Designing Biochars for in Situ Remediation of Metal Contaminated Mine Spoils.

Biochar in conjunction with other soil amendments can be used for in situ remediation of metal-contaminated mine spoils for improved site phytostabilization. For successful phytostabilization to occur, biochar must improve mine spoil health with respect to plant rooting plus uptake of water and nutrients. An inappropriate biochar may negatively impact plant growth conditions resulting in poor plant establishment and growth. Matching the appropriate biochar for each mine site requires reconnaissance of spoil chemical and physical conditions and then identifying which properties need rectified to promote plant growth. A rectification hierarchy needs to be established with the primary limiting factor being addressed first, then successive limitations addressed simultaneously or thereafter. We posit that spoils at each site will have a unique chemical, physical, and biological signature that will affect plant growth.

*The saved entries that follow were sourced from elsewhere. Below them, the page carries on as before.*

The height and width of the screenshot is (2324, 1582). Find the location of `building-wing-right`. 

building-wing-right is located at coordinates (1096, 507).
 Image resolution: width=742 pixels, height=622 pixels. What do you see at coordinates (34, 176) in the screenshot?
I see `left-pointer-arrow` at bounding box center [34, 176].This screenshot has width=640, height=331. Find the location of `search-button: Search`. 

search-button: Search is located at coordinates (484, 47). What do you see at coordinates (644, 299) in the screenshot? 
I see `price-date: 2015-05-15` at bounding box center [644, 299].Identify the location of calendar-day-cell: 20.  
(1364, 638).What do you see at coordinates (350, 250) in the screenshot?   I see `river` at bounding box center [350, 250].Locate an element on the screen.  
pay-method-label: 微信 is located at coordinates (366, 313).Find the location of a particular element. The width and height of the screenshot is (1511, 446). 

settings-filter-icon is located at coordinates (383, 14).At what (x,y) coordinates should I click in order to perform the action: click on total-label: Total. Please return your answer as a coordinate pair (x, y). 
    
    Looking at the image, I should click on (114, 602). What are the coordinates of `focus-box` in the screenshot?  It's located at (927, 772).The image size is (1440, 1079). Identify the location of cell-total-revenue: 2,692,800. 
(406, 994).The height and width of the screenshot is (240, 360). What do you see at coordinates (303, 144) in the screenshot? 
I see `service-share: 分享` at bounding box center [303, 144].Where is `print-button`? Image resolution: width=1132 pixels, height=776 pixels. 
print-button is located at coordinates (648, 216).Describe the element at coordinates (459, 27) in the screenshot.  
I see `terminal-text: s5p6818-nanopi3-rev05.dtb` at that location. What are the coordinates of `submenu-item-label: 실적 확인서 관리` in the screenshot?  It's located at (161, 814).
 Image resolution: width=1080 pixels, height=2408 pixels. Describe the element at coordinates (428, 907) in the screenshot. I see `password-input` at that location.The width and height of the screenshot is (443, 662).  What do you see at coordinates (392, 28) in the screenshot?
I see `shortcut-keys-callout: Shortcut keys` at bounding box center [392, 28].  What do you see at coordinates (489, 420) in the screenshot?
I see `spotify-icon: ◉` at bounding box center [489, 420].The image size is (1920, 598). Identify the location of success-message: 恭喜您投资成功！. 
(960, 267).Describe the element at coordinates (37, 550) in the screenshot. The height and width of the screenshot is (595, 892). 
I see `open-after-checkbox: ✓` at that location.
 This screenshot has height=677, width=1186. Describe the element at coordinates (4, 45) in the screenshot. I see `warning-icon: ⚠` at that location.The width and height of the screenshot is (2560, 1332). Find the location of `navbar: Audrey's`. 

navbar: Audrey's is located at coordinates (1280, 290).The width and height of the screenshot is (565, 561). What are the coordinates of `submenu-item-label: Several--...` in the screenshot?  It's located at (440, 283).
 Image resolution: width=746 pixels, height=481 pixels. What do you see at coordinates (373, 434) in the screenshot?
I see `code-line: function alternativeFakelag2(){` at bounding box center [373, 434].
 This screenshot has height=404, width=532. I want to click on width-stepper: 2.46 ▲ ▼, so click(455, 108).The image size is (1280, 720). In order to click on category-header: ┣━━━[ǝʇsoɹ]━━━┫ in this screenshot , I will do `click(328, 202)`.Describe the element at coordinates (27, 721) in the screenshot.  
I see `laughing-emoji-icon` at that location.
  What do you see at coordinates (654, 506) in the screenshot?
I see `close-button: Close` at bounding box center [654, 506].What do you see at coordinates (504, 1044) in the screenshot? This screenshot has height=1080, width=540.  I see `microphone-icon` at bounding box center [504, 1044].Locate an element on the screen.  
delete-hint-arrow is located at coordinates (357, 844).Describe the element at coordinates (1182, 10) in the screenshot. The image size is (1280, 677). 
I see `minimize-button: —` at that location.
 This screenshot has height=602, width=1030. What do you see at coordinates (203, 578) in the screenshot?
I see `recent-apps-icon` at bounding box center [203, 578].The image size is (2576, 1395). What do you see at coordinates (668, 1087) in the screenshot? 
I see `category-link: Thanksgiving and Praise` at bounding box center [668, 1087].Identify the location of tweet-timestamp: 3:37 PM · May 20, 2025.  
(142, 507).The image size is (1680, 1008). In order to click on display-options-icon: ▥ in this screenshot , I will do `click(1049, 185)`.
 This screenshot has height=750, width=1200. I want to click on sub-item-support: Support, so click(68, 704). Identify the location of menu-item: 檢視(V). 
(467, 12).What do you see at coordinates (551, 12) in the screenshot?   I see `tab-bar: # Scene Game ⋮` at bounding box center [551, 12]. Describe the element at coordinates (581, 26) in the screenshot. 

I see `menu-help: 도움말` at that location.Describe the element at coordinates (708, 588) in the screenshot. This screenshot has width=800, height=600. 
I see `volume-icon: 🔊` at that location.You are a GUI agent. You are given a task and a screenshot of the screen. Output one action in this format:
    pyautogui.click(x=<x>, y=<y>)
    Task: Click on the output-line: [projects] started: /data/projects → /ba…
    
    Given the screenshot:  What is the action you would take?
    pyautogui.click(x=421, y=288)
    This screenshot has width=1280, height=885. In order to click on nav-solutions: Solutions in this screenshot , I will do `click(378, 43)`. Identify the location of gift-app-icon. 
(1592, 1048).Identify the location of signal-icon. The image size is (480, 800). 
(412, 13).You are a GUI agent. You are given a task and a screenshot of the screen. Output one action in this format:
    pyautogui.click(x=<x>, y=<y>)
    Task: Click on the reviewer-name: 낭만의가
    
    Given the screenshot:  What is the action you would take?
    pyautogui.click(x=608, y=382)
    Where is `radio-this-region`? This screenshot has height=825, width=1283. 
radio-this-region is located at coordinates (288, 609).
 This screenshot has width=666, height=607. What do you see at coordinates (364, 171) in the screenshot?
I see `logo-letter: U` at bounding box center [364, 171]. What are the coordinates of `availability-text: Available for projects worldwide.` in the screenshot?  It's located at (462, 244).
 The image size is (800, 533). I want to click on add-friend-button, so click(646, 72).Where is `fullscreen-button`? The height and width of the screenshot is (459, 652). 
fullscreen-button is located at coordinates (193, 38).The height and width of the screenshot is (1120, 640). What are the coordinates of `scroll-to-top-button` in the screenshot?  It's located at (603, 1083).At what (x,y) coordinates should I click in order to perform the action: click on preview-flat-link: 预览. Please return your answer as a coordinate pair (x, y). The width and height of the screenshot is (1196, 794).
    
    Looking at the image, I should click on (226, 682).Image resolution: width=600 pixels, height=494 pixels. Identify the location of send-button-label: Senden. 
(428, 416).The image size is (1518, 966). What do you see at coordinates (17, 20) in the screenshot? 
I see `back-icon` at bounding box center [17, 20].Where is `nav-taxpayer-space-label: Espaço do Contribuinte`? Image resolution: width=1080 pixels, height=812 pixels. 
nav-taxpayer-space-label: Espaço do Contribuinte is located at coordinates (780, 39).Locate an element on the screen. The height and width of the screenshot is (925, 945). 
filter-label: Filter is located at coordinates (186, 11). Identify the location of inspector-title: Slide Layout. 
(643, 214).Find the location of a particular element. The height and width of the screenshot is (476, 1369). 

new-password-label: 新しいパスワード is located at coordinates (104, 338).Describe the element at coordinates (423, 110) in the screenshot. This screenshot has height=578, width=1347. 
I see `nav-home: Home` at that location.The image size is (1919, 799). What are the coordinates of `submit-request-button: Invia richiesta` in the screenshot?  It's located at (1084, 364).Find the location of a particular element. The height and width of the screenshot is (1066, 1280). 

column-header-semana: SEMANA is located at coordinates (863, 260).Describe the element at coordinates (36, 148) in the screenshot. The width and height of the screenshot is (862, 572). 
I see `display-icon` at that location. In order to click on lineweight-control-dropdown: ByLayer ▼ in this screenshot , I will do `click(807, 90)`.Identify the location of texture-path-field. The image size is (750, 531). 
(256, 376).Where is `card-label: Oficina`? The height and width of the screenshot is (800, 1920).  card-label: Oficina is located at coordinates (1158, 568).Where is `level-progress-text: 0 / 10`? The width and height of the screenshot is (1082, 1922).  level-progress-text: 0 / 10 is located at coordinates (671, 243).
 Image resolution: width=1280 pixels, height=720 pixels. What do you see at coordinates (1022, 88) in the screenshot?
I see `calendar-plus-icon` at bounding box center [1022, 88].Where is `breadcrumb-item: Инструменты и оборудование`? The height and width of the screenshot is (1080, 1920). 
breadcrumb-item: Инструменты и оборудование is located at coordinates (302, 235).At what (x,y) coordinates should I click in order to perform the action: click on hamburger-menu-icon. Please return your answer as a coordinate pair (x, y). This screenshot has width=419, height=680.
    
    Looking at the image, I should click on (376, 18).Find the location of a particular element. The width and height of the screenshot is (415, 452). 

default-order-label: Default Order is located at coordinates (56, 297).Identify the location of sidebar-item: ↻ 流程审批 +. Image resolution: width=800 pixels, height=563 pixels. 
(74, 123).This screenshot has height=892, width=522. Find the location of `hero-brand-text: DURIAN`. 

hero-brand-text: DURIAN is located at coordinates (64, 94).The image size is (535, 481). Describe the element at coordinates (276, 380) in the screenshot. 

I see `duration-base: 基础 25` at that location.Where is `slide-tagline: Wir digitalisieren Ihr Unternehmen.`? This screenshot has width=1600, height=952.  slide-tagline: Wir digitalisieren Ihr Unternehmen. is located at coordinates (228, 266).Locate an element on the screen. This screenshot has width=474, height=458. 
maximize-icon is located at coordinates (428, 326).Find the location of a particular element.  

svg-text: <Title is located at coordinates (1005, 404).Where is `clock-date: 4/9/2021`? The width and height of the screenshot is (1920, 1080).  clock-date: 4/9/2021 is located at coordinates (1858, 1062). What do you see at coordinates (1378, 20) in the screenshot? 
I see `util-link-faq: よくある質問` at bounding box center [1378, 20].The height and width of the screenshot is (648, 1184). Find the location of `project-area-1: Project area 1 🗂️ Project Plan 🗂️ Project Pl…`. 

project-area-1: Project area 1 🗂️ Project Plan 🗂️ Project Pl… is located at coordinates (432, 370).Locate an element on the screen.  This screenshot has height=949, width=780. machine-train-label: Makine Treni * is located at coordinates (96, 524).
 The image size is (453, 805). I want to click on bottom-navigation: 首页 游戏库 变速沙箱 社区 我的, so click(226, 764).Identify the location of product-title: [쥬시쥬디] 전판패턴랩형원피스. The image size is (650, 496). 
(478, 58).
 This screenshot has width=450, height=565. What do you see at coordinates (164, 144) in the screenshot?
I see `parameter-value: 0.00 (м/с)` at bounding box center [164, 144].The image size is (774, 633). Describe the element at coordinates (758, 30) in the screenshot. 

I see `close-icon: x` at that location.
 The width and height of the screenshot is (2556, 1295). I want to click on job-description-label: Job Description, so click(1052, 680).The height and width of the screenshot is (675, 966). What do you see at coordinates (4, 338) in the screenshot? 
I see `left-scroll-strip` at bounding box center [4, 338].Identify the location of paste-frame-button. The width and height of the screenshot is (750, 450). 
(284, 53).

Quantifying these and other conditions beforehand allows for the production of designer biochar with specific characteristics tailored for specific plant growth deficiencies within each spoil. Additionally, we recommend the use of proximally located, undisturbed soils to establish spoil remediation targets. In our work, we have developed a decision-tree flow-chart that identifies salient chemical, physical and microbial characteristics needed for plant growth. Combined with our knowledge of site conditions, we can then design a biochar best suited for site-specific remediation. We also propose a framework for monitoring changes in soil conditions and health and plot their progress to gauge their improvement.